◆ Problem requirements ◆
Please return every line from the entries that has the string "input" in it.

◆ Pixel coordinate grounding data ◆
####################

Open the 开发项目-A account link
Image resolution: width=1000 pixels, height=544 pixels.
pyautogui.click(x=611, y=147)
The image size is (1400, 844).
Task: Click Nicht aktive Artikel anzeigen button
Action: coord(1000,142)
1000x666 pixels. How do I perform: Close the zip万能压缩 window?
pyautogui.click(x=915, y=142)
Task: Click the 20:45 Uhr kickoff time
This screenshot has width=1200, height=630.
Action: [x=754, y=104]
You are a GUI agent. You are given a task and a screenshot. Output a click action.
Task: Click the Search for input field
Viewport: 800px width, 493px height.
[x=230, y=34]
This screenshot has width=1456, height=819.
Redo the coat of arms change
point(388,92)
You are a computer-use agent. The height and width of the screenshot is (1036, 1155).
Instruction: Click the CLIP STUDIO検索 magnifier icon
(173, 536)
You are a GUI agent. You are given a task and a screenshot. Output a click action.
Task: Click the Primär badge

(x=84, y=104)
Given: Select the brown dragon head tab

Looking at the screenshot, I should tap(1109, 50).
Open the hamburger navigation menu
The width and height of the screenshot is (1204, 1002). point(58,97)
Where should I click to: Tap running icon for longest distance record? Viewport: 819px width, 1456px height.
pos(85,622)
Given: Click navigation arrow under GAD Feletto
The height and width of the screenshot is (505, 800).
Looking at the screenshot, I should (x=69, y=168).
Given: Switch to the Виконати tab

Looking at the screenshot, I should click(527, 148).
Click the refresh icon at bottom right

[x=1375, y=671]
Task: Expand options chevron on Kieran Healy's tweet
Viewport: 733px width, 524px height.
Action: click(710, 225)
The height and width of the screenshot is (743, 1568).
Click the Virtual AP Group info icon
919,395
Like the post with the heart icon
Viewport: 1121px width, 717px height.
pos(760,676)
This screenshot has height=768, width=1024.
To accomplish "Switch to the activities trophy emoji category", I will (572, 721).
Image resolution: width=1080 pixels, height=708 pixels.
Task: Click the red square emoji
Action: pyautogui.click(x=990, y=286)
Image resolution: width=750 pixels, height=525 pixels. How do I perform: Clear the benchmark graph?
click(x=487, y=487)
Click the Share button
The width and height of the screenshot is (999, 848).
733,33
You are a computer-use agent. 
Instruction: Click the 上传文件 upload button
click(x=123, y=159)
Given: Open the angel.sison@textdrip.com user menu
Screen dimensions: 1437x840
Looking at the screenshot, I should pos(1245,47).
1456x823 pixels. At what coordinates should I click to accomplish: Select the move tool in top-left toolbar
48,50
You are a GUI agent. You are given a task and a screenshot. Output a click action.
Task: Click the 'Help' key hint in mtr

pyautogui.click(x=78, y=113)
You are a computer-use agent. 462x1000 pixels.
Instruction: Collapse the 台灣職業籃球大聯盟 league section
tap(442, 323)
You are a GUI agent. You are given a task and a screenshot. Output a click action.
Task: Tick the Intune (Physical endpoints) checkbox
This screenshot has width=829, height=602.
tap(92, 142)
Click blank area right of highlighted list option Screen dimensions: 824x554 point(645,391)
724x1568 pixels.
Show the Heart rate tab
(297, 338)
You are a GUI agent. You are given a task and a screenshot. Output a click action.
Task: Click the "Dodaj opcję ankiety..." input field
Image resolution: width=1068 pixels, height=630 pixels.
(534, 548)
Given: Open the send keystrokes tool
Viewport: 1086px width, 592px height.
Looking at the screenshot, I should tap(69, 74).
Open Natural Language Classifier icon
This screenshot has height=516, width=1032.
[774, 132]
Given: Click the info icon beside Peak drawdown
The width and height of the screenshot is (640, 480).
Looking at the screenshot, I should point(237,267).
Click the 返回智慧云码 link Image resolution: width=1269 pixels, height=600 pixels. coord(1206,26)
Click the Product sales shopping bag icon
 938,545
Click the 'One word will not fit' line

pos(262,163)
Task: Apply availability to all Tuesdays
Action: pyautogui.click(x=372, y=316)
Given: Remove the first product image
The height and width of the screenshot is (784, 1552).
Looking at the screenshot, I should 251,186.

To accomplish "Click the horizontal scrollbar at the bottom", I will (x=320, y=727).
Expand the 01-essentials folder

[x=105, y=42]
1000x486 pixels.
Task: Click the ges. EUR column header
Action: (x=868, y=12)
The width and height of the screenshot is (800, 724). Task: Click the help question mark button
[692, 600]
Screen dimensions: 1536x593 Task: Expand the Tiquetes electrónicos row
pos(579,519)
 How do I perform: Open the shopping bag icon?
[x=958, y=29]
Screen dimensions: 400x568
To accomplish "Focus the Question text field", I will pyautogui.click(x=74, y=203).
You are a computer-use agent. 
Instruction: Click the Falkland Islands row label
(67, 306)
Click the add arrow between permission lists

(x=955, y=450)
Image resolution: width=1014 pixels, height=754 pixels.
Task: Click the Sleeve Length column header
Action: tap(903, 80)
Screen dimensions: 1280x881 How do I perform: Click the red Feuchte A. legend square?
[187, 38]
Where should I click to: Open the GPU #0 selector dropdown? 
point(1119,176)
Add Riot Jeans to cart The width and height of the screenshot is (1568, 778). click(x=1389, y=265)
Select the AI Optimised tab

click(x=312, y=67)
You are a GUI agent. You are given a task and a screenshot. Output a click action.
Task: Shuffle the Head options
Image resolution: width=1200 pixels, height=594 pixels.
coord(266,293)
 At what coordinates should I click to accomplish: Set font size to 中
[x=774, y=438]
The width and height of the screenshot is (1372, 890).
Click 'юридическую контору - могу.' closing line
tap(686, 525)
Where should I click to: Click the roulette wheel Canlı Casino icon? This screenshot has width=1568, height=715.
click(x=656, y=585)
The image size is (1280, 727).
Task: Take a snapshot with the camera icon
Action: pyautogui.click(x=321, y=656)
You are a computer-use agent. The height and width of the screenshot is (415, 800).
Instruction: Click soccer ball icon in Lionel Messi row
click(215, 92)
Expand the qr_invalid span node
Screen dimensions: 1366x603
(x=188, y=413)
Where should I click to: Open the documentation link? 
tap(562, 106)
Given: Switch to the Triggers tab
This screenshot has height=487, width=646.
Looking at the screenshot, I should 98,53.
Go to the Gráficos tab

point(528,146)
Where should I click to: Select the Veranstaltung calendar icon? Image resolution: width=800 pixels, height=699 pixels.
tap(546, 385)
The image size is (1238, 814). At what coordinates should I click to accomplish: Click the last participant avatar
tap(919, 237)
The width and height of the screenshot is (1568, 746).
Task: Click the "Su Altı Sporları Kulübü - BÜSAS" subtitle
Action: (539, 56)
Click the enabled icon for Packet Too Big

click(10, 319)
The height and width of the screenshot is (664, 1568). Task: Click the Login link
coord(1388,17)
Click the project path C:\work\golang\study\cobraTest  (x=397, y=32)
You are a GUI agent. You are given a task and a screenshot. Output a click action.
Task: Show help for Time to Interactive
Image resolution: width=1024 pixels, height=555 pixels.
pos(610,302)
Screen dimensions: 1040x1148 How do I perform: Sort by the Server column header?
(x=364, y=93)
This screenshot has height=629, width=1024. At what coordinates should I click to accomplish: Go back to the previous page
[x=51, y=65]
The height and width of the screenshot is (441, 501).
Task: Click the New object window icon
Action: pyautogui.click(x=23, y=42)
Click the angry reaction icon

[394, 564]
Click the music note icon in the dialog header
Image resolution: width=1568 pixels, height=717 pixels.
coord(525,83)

####################

◆ Solution to this task ◆
Task: Click the Search for input field
Task: Click the "Dodaj opcję ankiety..." input field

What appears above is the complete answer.